● Recorded information
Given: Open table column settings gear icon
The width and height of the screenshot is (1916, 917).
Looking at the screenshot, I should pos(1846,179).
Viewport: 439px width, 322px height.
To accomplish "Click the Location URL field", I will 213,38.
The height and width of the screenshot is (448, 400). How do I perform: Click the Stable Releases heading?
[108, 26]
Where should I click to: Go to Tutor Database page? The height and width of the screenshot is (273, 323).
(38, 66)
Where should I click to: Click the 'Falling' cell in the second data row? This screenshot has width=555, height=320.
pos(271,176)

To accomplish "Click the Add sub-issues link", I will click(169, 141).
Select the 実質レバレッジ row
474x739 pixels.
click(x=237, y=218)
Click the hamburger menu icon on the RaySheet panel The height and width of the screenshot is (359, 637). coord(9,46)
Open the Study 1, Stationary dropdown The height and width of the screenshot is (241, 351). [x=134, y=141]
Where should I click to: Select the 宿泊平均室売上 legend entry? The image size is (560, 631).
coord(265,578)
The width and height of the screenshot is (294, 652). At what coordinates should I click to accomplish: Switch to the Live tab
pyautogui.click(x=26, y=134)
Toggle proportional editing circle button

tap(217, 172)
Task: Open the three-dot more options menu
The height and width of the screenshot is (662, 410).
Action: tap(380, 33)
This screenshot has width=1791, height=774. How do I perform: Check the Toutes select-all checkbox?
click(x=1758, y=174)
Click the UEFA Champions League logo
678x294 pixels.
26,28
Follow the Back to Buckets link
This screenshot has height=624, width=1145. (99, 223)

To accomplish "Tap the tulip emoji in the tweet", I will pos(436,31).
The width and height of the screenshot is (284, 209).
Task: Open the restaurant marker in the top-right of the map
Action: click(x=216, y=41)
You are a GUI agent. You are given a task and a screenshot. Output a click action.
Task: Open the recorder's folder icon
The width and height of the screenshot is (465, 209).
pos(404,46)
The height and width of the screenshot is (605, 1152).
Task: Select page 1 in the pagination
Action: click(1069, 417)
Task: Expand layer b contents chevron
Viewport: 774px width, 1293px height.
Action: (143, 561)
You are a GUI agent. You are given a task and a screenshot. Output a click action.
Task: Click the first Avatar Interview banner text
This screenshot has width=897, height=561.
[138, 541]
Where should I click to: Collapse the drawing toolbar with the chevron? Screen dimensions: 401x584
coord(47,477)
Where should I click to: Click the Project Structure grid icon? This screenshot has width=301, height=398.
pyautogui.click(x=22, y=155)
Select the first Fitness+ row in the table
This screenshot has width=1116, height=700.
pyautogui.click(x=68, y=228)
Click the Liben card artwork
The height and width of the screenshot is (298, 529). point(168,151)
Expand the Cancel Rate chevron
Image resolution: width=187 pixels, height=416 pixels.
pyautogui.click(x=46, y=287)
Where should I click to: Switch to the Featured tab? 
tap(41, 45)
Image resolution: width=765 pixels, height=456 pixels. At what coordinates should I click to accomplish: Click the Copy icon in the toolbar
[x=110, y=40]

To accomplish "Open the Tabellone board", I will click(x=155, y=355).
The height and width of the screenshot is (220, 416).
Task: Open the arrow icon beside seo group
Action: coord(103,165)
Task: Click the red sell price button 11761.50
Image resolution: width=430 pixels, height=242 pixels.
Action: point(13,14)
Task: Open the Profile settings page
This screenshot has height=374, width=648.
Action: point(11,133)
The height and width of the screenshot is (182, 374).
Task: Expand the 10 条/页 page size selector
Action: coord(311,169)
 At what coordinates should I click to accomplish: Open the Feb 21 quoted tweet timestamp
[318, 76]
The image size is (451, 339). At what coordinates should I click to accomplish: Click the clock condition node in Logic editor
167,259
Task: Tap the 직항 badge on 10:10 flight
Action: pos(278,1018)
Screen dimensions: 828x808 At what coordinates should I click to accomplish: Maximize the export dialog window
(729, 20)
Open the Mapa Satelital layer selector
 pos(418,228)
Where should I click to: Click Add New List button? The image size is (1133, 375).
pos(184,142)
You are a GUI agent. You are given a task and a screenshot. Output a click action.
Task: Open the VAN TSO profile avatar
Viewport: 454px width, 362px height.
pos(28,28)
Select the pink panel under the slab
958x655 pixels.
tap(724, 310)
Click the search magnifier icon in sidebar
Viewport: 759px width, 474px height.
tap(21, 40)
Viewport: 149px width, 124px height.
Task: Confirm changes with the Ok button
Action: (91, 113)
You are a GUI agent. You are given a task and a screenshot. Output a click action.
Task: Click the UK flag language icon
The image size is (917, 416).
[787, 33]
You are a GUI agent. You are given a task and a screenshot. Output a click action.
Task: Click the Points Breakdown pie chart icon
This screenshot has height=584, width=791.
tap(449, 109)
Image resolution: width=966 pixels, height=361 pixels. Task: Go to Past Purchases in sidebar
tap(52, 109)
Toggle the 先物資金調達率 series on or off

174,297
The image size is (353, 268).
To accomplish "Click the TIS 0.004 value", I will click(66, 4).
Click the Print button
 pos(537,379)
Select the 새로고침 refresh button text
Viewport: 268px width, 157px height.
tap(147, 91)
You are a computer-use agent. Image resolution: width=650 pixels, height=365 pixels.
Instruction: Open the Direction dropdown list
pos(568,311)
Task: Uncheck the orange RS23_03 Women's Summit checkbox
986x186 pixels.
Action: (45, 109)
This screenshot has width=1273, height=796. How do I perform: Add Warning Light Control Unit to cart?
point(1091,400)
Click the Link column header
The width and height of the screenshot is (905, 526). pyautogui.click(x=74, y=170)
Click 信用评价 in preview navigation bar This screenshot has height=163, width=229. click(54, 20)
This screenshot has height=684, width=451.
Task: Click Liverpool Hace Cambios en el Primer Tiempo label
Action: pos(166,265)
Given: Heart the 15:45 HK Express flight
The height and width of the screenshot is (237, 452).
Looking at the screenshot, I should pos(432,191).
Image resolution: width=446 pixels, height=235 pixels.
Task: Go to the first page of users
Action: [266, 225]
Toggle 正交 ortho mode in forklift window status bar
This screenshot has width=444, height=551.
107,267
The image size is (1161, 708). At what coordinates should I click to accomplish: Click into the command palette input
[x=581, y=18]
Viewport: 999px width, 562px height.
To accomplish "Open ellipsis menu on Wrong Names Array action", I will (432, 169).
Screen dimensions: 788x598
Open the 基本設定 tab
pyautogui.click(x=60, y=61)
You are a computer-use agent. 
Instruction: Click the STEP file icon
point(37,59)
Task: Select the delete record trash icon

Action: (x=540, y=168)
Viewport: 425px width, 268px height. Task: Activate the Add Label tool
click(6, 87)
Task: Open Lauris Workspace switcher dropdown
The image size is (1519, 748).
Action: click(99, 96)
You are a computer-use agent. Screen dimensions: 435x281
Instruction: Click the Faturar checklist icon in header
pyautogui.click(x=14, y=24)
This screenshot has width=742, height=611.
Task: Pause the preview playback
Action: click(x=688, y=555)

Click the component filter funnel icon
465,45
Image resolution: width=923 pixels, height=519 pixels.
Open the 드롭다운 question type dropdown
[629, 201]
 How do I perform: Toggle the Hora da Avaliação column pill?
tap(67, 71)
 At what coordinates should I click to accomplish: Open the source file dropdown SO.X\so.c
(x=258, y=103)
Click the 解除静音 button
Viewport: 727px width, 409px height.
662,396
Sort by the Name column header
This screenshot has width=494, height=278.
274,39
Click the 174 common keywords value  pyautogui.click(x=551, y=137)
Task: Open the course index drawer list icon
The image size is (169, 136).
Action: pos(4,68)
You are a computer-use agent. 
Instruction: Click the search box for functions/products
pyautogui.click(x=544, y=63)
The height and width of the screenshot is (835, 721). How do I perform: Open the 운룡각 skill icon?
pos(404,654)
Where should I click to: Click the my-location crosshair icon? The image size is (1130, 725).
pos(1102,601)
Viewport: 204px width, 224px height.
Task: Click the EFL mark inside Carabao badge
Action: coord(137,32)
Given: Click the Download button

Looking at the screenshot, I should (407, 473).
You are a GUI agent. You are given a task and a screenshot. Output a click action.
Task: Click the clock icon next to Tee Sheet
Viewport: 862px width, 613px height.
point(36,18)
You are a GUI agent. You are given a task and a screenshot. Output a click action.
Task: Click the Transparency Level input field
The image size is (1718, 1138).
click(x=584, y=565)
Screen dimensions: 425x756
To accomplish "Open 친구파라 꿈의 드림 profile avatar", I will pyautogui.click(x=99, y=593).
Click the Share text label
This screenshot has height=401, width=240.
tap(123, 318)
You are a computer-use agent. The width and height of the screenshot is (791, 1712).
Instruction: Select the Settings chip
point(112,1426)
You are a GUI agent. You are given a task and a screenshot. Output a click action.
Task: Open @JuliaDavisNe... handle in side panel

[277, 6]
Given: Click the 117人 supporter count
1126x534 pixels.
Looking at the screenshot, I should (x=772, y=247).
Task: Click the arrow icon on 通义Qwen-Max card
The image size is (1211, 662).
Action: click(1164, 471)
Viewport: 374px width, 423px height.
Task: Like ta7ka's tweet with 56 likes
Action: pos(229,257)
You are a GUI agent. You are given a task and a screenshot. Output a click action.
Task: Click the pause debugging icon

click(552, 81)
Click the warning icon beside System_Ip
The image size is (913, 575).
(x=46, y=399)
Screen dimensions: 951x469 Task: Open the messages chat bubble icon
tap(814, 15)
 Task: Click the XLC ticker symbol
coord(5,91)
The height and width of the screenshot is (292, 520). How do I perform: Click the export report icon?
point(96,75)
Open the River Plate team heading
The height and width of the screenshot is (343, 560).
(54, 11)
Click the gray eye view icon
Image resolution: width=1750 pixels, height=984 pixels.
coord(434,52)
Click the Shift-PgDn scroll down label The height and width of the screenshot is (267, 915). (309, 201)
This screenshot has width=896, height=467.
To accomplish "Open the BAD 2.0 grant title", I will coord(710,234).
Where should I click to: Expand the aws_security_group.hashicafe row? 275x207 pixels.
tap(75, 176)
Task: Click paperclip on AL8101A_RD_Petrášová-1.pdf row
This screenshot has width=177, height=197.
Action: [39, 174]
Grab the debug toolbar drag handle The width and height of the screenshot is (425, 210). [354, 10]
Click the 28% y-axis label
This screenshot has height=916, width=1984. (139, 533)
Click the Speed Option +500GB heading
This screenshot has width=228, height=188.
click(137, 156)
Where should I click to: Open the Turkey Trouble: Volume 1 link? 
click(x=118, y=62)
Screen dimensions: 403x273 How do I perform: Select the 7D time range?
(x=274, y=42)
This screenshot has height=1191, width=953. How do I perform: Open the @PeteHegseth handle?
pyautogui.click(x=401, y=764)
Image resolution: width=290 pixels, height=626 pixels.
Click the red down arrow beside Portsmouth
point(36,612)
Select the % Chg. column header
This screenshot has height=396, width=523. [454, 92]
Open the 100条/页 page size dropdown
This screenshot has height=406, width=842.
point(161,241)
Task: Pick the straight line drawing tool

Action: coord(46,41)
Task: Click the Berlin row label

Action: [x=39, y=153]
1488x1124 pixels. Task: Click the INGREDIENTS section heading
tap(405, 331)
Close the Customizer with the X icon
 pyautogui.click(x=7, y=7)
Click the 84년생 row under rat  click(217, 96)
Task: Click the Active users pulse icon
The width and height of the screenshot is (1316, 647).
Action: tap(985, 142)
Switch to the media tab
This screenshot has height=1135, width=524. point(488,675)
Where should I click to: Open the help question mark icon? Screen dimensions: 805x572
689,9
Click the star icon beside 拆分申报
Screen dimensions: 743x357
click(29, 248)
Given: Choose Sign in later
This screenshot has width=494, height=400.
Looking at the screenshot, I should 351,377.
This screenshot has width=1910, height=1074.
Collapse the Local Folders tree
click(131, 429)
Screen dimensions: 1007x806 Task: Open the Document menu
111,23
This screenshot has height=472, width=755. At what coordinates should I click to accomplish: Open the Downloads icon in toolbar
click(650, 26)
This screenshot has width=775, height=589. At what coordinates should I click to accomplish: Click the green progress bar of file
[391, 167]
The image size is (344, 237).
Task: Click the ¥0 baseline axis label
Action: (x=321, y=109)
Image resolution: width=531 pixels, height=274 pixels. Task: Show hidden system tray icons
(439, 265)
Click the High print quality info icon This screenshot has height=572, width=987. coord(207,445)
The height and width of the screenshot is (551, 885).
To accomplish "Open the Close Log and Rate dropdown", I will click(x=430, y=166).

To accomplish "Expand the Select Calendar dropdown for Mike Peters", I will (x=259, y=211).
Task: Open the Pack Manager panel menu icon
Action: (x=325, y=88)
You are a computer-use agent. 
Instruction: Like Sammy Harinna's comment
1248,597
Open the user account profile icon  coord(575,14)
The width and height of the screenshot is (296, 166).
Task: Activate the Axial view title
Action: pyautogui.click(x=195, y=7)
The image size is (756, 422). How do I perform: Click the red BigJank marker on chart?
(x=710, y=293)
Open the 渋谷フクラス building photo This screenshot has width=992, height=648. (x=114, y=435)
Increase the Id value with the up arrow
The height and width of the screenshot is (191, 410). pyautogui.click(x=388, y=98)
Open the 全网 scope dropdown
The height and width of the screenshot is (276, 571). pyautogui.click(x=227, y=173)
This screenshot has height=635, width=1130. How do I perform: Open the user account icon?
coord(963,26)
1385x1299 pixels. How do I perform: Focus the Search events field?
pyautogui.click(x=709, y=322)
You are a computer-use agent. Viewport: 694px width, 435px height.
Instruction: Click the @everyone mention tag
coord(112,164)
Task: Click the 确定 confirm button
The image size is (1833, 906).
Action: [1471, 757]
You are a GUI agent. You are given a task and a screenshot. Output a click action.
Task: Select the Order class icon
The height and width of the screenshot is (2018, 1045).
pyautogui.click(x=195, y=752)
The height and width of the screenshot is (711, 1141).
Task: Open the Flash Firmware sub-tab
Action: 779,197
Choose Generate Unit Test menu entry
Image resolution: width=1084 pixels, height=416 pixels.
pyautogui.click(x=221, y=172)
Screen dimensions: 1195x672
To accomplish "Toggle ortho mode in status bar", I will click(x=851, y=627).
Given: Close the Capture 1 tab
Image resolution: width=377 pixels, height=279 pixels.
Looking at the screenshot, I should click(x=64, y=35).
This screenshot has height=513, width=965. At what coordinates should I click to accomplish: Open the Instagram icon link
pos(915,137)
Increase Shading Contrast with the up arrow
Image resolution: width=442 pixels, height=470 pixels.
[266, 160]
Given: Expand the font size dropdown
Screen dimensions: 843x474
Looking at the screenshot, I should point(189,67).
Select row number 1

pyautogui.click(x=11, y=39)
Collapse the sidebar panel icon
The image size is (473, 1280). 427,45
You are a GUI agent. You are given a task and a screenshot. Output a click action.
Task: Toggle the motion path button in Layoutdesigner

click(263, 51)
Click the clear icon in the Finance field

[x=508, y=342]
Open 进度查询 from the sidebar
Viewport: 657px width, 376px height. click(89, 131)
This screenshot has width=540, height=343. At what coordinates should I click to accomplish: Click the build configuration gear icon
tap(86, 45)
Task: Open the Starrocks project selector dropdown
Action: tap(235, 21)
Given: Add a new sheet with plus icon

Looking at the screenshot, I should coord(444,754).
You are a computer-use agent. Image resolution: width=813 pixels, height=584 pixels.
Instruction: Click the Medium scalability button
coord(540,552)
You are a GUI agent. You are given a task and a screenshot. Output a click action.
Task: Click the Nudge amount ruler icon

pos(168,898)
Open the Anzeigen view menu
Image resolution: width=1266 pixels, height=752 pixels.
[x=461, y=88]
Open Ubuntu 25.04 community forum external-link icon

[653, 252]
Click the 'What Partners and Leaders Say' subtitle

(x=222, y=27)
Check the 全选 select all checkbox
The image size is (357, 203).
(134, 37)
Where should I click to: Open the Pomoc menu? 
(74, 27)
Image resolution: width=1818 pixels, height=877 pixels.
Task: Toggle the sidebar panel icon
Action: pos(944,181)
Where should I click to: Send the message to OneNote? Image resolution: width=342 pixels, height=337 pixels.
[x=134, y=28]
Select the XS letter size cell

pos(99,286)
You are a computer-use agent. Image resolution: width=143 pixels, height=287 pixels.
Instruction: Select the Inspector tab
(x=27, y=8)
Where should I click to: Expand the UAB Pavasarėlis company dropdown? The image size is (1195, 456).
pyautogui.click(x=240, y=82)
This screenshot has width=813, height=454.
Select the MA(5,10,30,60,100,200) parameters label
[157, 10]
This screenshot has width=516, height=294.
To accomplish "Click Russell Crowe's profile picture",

● What is asked
Arrange the material between the lines holding "Increase the Id value with the up arrow" and "coord(112,164)", inclusive, as a Markdown table with the columns Row and Line, one numbered row per line and no blank lines.

● Full output
| Row | Line |
|---|---|
| 1 | Increase the Id value with the up arrow |
| 2 | The height and width of the screenshot is (191, 410). pyautogui.click(x=388, y=98) |
| 3 | Open the 全网 scope dropdown |
| 4 | The height and width of the screenshot is (276, 571). pyautogui.click(x=227, y=173) |
| 5 | This screenshot has height=635, width=1130. How do I perform: Open the user account icon? |
| 6 | coord(963,26) |
| 7 | 1385x1299 pixels. How do I perform: Focus the Search events field? |
| 8 | pyautogui.click(x=709, y=322) |
| 9 | You are a computer-use agent. Viewport: 694px width, 435px height. |
| 10 | Instruction: Click the @everyone mention tag |
| 11 | coord(112,164) |